┌─ Texto apresentado

Hugo Castro
Médico, mestre em Poder Legislativo, doutorando em bioética pela Faculdade de Medicina da Universidade do Porto (Portugal) e responsável técnico pela AC Peritos
Da sabedoria popular para os Tribunais. Em recente julgado de 11/5/2021 (Recurso Especial 1.790.014-SP), o Superior Tribunal de Justiça (STJ) firmou entendimento quanto ao limite e alcance da responsabilidade civil do médico-cirurgião por erro relacionado à assistência anestésica.
Em outubro de 2000, uma jovem de 24 anos contratou e realizou cirurgia estética de redução de mamas, junto a determinado cirurgião plástico. A cirurgia transcorreu sem complicações, porém, na sala de recuperação anestésica ela apresentou quadro de instabilidade respiratória e, como apurado pela perícia judicial, foi vítima de negligência no atendimento prestado pelo anestesista.

└─
┌─ Itens fornecidos

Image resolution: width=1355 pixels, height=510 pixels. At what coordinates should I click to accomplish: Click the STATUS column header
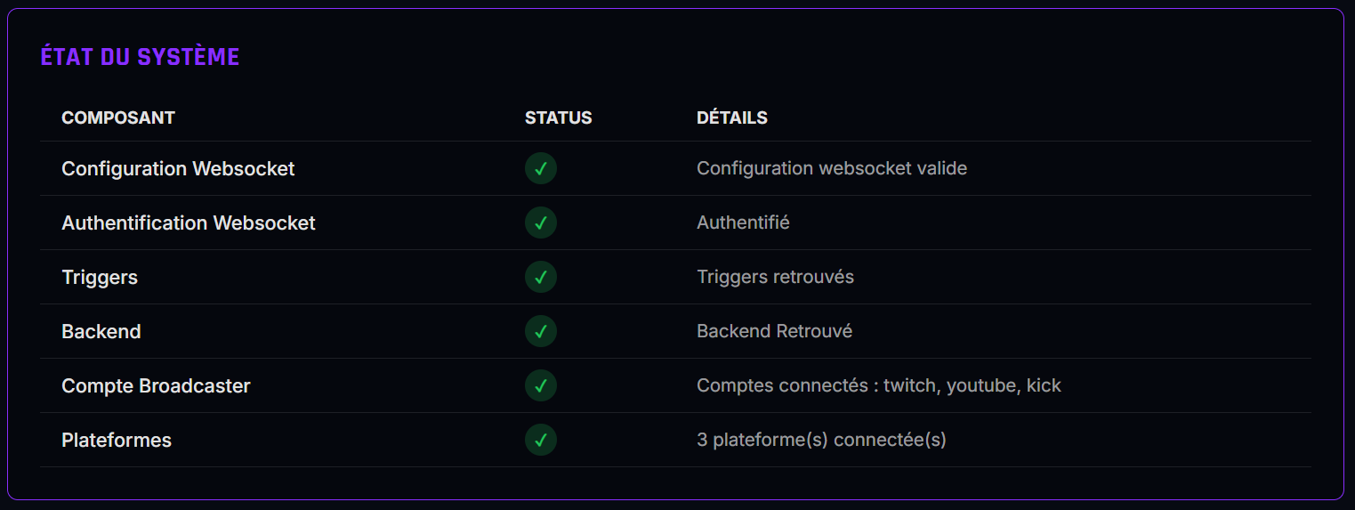pyautogui.click(x=558, y=117)
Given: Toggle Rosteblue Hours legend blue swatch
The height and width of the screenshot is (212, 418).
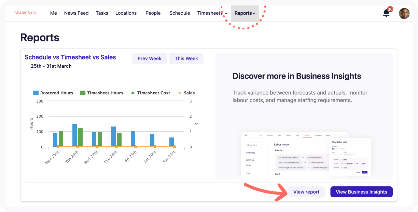Looking at the screenshot, I should tap(36, 93).
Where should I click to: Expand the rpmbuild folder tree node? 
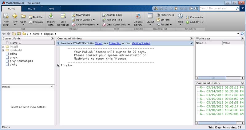click(x=3, y=50)
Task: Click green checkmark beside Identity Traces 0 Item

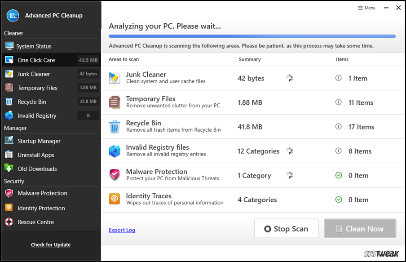Action: pyautogui.click(x=339, y=200)
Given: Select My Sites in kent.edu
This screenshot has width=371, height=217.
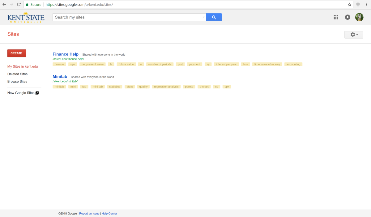Looking at the screenshot, I should pyautogui.click(x=23, y=66).
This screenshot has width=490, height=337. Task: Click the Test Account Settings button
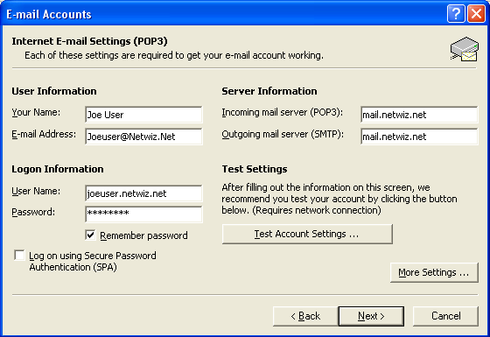(x=307, y=234)
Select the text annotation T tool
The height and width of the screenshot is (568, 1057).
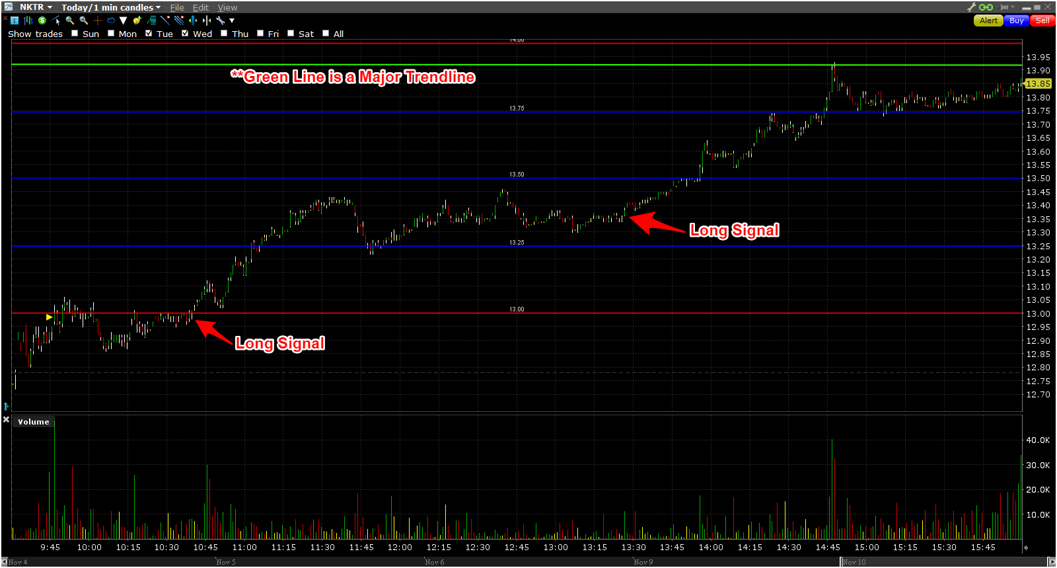[15, 20]
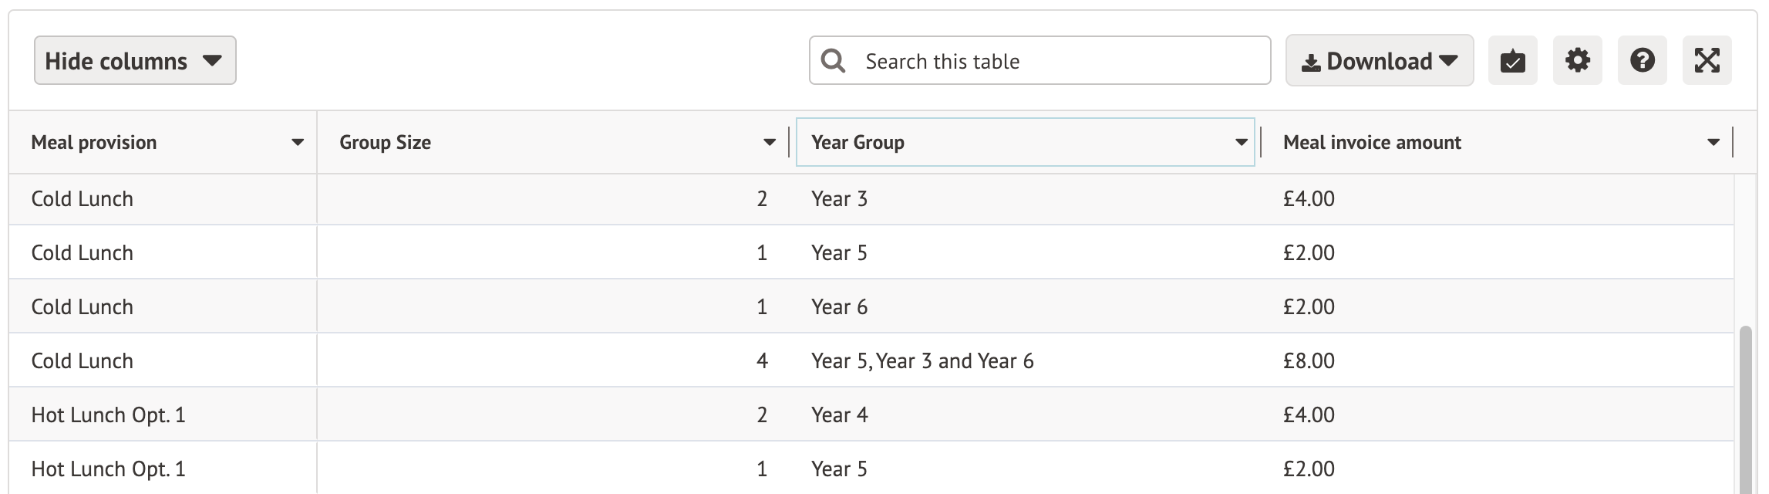Click the help question mark icon
The height and width of the screenshot is (494, 1769).
point(1642,60)
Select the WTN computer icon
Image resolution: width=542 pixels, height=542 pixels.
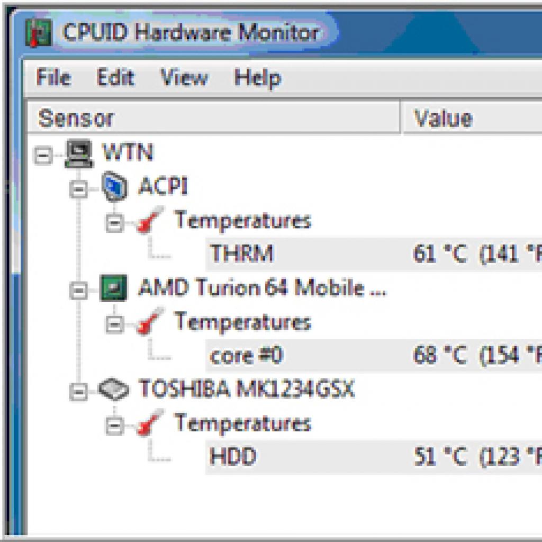[x=79, y=153]
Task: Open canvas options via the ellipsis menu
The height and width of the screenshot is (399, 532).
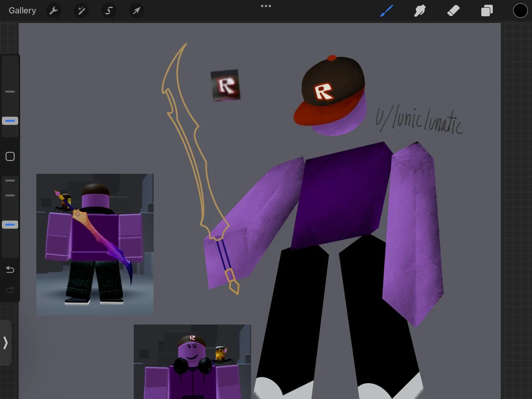Action: (x=266, y=6)
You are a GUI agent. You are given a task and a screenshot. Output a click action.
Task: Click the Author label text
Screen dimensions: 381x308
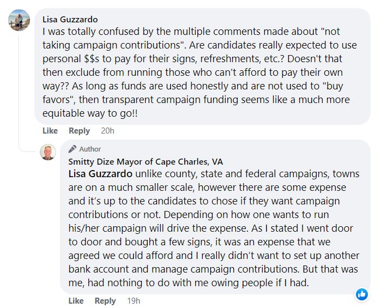tap(90, 149)
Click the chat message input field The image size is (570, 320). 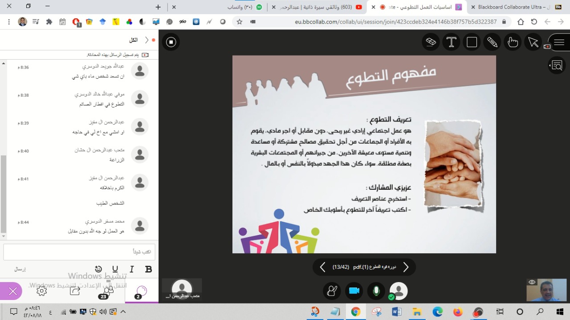[x=79, y=252]
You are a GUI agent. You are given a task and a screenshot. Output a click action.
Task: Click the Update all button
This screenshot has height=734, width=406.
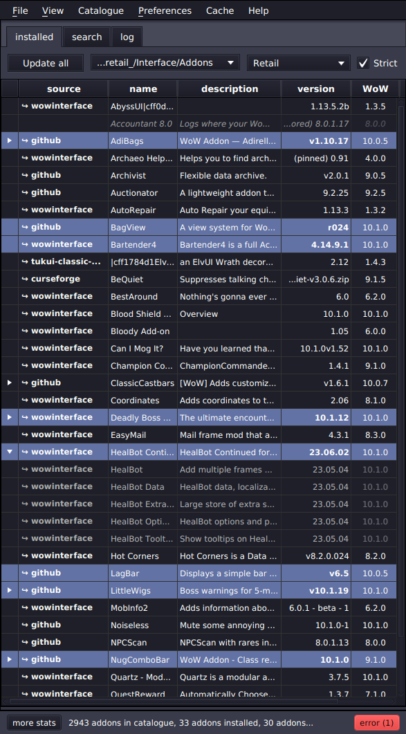(46, 63)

└─

__Tarefa 1__. Transcreva literalmente, do texto sobre responsabilidade médica, tudo desde "Hugo Castro" até "prestado pelo anestesista.".
__Tarefa 2__. Que qualificações e funções de Hugo Castro o texto sobre responsabilidade médica enumera? Liste todas.
__Tarefa 3__. Dê continuidade ao texto sobre responsabilidade médica a partir da última frase apresentada.

__Resposta escrita 1__.
Hugo Castro
Médico, mestre em Poder Legislativo, doutorando em bioética pela Faculdade de Medicina da Universidade do Porto (Portugal) e responsável técnico pela AC Peritos
Da sabedoria popular para os Tribunais. Em recente julgado de 11/5/2021 (Recurso Especial 1.790.014-SP), o Superior Tribunal de Justiça (STJ) firmou entendimento quanto ao limite e alcance da responsabilidade civil do médico-cirurgião por erro relacionado à assistência anestésica.
Em outubro de 2000, uma jovem de 24 anos contratou e realizou cirurgia estética de redução de mamas, junto a determinado cirurgião plástico. A cirurgia transcorreu sem complicações, porém, na sala de recuperação anestésica ela apresentou quadro de instabilidade respiratória e, como apurado pela perícia judicial, foi vítima de negligência no atendimento prestado pelo anestesista.

__Resposta escrita 2__.
- Médico
- Mestre em Poder Legislativo
- Doutorando em bioética pela Faculdade de Medicina da Universidade do Porto (Portugal)
- Responsável técnico pela AC Peritos

__Resposta escrita 3__.
No caso, o anestesista somente compareceu à sala de recuperação anestésica 2 horas e 45 minutos após o desencadeamento do quadro, e retardou a intubação orotraqueal por 1 hora e 15 minutos, tempo determinante para a ocorrência de lesões neurológicas. Por conta da inadequação de conduta, a jovem ficou em estado vegetativo, mantendo somente as funções fisiológicas essenciais, como respiração e circulação.
A controvérsia diz respeito à responsabilidade civil do cirurgião-chefe por erro médico do anestesista, ocorrido durante o pós-operatório, na fase de recuperação anestésica. A família ajuizou ação de indenização por danos morais e materiais apenas contra o cirurgião. O pedido de indenização foi julgado improcedente em primeiro grau, mas o Tribunal de Justiça de SP reformou a sentença e concluiu que o cirurgião-chefe contratado, por ter escolhido o anestesista como integrante da sua equipe cirúrgica, teria responsabilidade pelo erro médico.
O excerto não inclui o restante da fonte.